Financial future is a term that can mean different things to different people, but they share a bedrock principle. Both start with a solid foundation formed by equal parts: careful thought, planning, and discipline.

What are the keys to long-term ideas? Think of it as a three-level pyramid-building project that covers needs (the widest part, at the bottom), wants (the middle), and wishes (the top). The basic rules of building and gravity apply: You need to put the foundation in place first before you move up to the next floor.

Here are a few basic questions to consider as you map a course toward long-term financial plans and goals.

What Are the Most Important Components or Steps to the Long-Term Financial Future?

Perhaps the most important thing is to have a plan in the first place. Then get to work on that plan as soon as possible. If you establish well-thought-out objectives and stick to achieving them, you’ll have a higher probability of attaining your financial goals. To do that, many investors start as early as possible, and try to be as disciplined as possible.

Why Is It Important to Establish a Holistic Plan?

The short answer: because life happens. Life has a tendency to shake things up and throw curveballs. For example, what happens if you or a family member gets sick unexpectedly, your house is damaged by a storm, you lose your job, or you get sued?

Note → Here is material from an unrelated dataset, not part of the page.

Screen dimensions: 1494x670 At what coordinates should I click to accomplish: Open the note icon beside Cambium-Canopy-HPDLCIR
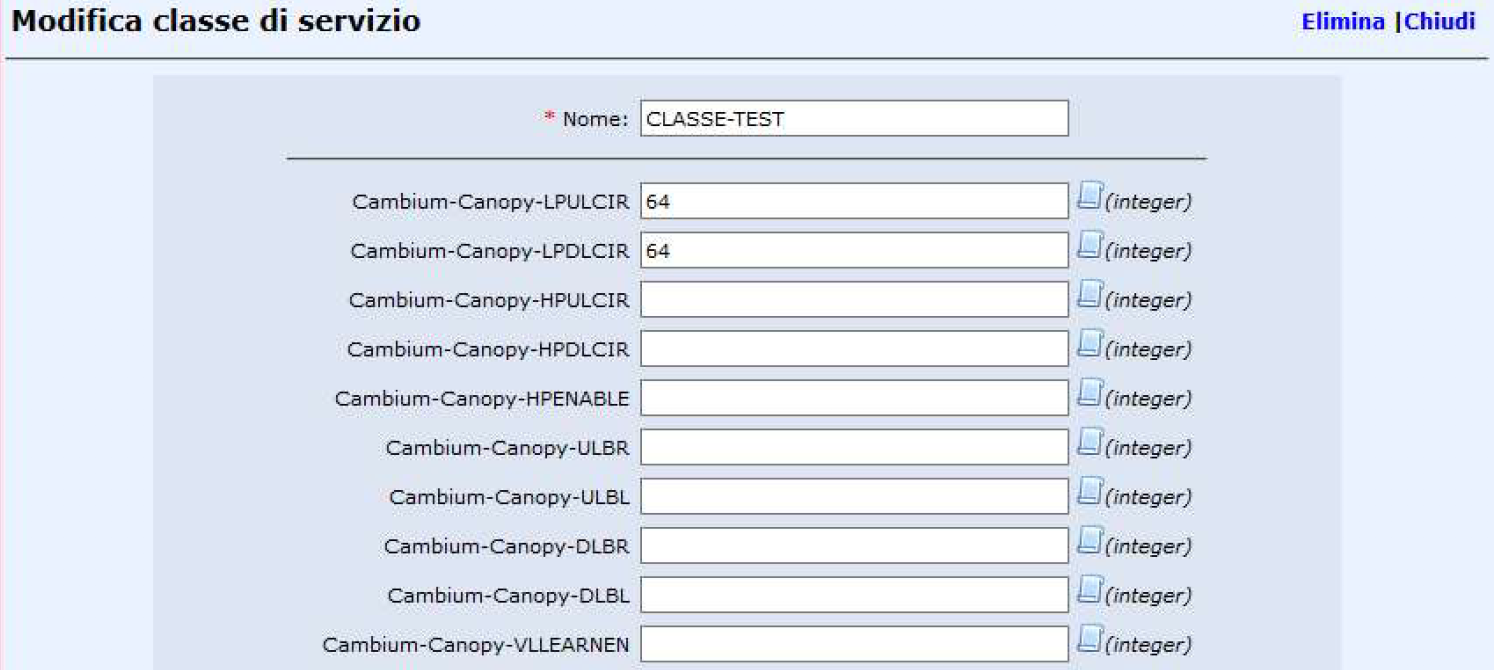1089,345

Do you have sufficient rainy-day funds to cover immediate expenses for a few months or longer?

These aren’t pleasant subjects to think about, but honest, holistic financial planning must include worst-case scenarios. A good plan should be stress-tested for potential real-world disruptions and emergencies.

How Do You Get Started Developing and Implementing a Financial Plan?

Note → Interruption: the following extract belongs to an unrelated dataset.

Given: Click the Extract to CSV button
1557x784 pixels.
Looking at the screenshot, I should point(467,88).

Start with your need-based foundation, which is the ground floor of your pyramid. You need to ensure you take care of your family and live under a solid roof. This part of the plan includes identifying and budgeting for your essentials, such as food, shelter, and child or elder care, and setting aside reserves to cover at least a few months of basic expenses.

Also, make sure to account for any credit cards, student loans, and any other debt and stay current on your obligations. Regularly sock money away into retirement vehicles, such as a 401(k) or IRA. All these factors help you establish your baseline of needs. 

Once Needs Are Established, How Do You Move to the Next Step—the Wants?

The next level of the pyramid revolves around lifestyle objectives. What kind of lifestyle do you want to live, and what kind of lifestyle can you afford? Do you want to live large and travel the world? Do you want to travel in the near future, or after you retire? Do you prefer to stay closer to home and family?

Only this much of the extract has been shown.